Having joined the Confederate army in 1861, President Jefferson Davis assigned him to strengthen the defenses of Charleston, S.C. and he became the South's 1st general officer.

Beauregard reluctantly gave his oath to the United States on Sept. 16, 1865.  He died in New Orleans.



              General P.G.T. Beauregard
                Confederate States Army
                             NARA Photo

The battle began with brigades of Federals under Colonels Burnside and Porter arriving at Sudley Ford at 9:30 a.m.  General Beauregard's brigades were positioned over a six mile front.

Federal troops crossed Bull Run at Sudley Ford and at 10:30 the entire Rebel line charged toward Burnside's and Porter's armies.

A Yankee counterattack, however, sent Confederates backward.  General McDowell felt certain the day was to be his.  He was wrong.

The Reb retreat had taken them to the Henry House farm.  As the Yanks moved forward, the Confederate line was reinforced by five regiments of infantry under General Thomas J. Jackson.***

General Jackson had his men form a line behind the crest of Henry House Hill where he was told by General Bernard Bee, "They are beating us back."

Jackson replied, "Sir, we'll give them the bayonet."

In an attempt to rally his retreating soldiers, General Bee pointed up the hill and exclaimed...

"Look, there's Jackson standing like a stone wall.  Rally behind the Virginians."




               Statue of Stonewall Jackson
        Manassas National Battlefield Park
                     Manassas, Virginia
             Photo by MamaGeek (2009)


While Jackson stood "like a stone wall," Bee's Alabama brigade was badly hit by Union artillery and Bee himself was shot off his horse and mortally wounded.

But thanks to the heroics of the Stonewall Brigade, the Confederate line was stabilized and reinforcements were on their way.

Soon that line was pouring fire into the bewildered Yankee troops, many of which "broke and ran."

One Federal officer said, "A panic had seized all the troops in sight."

A full Union retreat began at 4:30 in the afternoon and soon it worsened into a rout.  By the next day, half of McDowell's soldiers were well on their way back to Washington.

In the words of a reporter for the Brooklyn Standard named Walt Whitman...

"Returning to Washington baffled, humiliated, panic struck."

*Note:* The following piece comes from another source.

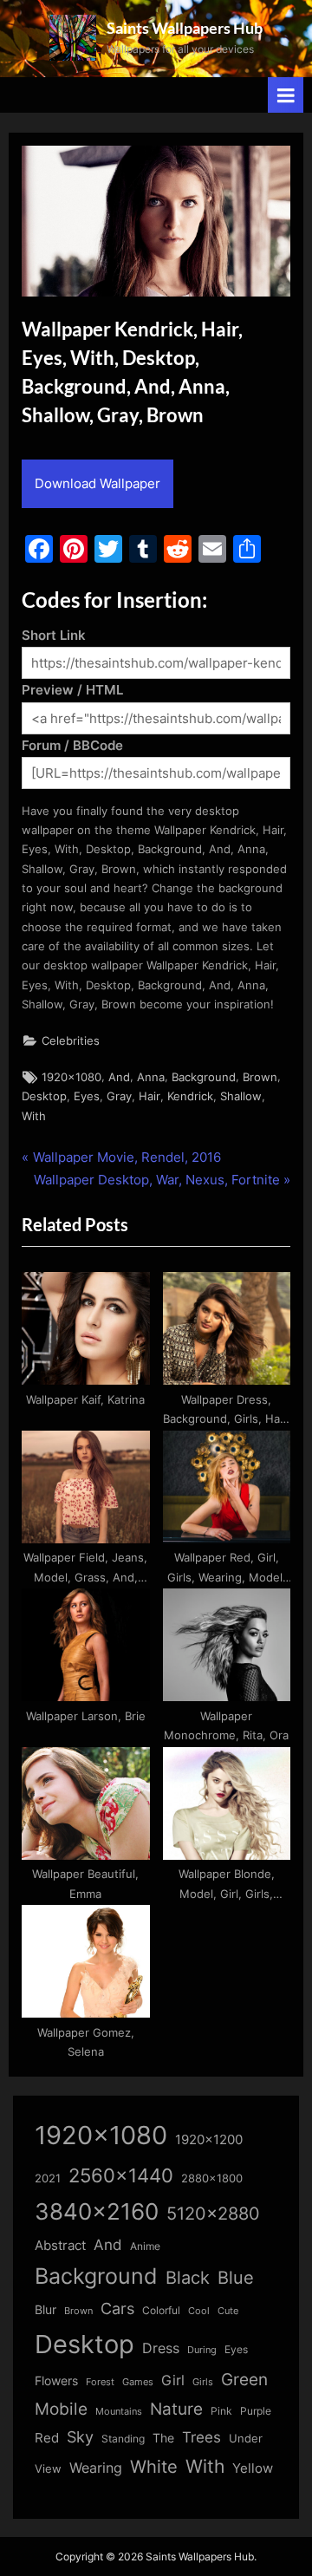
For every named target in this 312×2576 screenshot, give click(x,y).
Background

When President Lincoln was first told the bad news, he said...

"It's damned bad."

He was right.  The Union army had lost 470 dead, over 1000 wounded and almost 1800 missing.  

But while the Confederate army could boast of winning the first major battle of the war, their losses too were high.  387 dead, more than 1500 wounded and 13 missing.


                         Stonewall Jackson
                  National Portrait Gallery
                          Washington, D.C.
      Photo by AgnosticPreachersKid (2010)


***Thomas Jonathan Jackson (1824-1863) was born in Clarksburg, VA.  He began his studies at West Point last in his class but worked his way up to 17th at graduation in 1846.

Jackson served in the Mexican War where he rose from 2nd Lt. to Major.  After the war, he taught at Virginia Military Institute (VMI) in Lexington.

During the Civil War, he commanded the "Stonewall Brigade" to success after success and became General Robert E. Lee's right hand man.

Stonewall, the nickname he earned for his gallant stand at First Manassas, was shot in the left arm at Chancellorsville in 1863.  The arm was amputated but the General died of pneumonia on May 10.



The battle was known as the Battle of Manassas in the South, but in the North they referred to it as the Battle of Bull Run.  Because another battle would be fought in the same geographic location later in the war, the names of the battles would become 1st and 2nd Manassas or 1st and 2nd Bull Run.

The Union Army's defeat in the first major battle of the war disillusioned Yankee soldiers and shocked Northern civilians.  As soldier/diarist George Templeton Strong wrote...

"Today will be known as BLACK MONDAY.  We are utterly and disgracefully routed, beaten, whipped by secessionists."

But the disaster served as a wake-up call in the North.  Historian James A. Rawley wrote...

"As they realized victory would not come readily, a new mood fastened upon Northerners.  An iron resolve entered the Northern soul..."

SOURCE

"The Civil War:  First Blood, Fort Sumter to Bull Run," by William C. Davis, Time-Life Books, Alexandria, Virginia, 1983.